Worth every ounce of effort
Catherine’s commitment to her weight loss started the day of her first appointment with the support of Prime Surgicare’s nutritionist who made recommendations for diet and exercise in the weeks leading up to the procedure that continue to this day.
Catherine started small, just walking around her house in short twenty-minute intervals as she worked her way up to the recommended 10,000 steps a day. Between that and a healthy diet, she had lost 25 pounds even before the day of her surgery.
“We urge our patients to commit to changing the way they live and eat before the surgery to establish good behavior that they can use after the procedure. We also find that seeing positive results ahead of time really motivates them to keep pushing forward,” Dr. Seun said.
Following the gastric sleeve surgery, Catherine participated in Dr. Seun’s free monthly support meetings, including group exercise (currently run as virtual meetings) with all other bariatric patients. And because Catherine’s procedure was through the Bariatric Center at Centrastate, she also had access to the gym on the hospital’s campus and a low-fee, 16-week exercise program with a trainer who specializes in bariatric surgery patients if she needed it.
Soon after surgery, Catherine moved her in-house laps outside and continued to push herself further. Before she knew it, she was walking and, then jogging, five to seven miles nearly every day, reaching her goal of running her very first 5k just five months after her surgery.
With Dr. Seun’s whole-food plant-based recommendations, a nutrition-rich diet centered around legumes, vegetables, fruits and whole grains, Catherine also transformed the way she ate.
“At first I was skeptical,” she explained, “But I felt the difference right away. I have more energy. I’m able to do a lot more and can run farther and faster.”
Catherine describes her weight loss as a process. “It needs to be something you’re certain about and okay with, but you’re worth it and it’s worth every ounce of effort that you put into it,” she said.
Shedding the physical and emotional weight
Since her procedure, Catherine has lost more than 115 pounds and has discovered that a little motivation and a great support system goes a long way to hitting (and exceeding) one’s health and weight loss goals.
“Even though it has been difficult at times, being overweight and feeling bad every day before the procedure was minuscule to how great I feel after.”

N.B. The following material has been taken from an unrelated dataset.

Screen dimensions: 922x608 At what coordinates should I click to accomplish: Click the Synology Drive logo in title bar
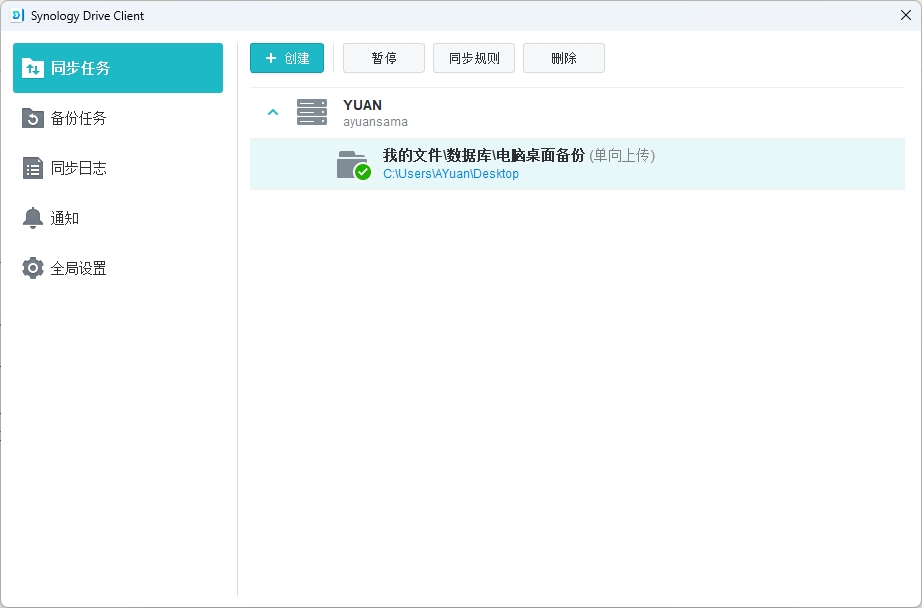tap(17, 15)
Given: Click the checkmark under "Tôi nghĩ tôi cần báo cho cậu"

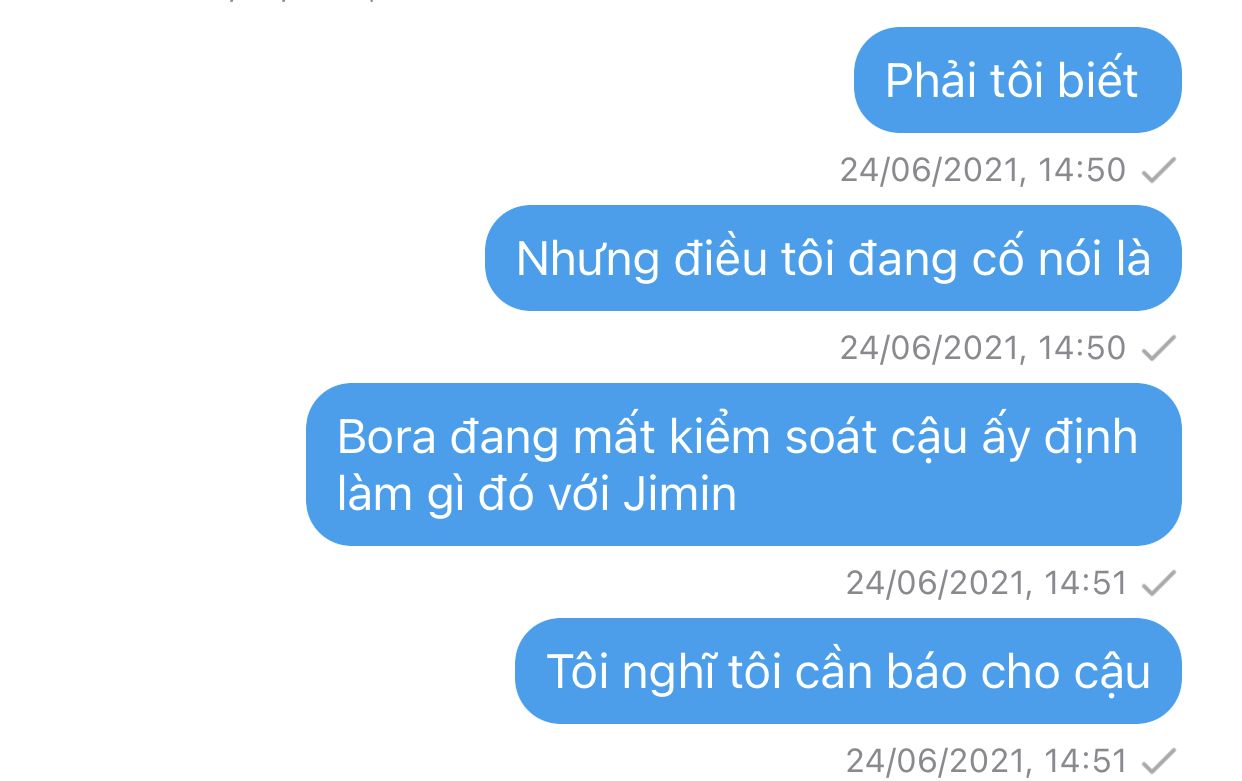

What keeps Catherine going? She couldn’t narrow it down to one thing:
- Full-body pictures showing her progress
- Being able to take her wedding rings off
- Having the energy to play with her kids
- Getting off of her blood pressure medication
- Running a 5k
Everyone finds their own motivation.
“What’s amazing is that when you lose the extra physical weight you lose the emotional weight as well,” she added.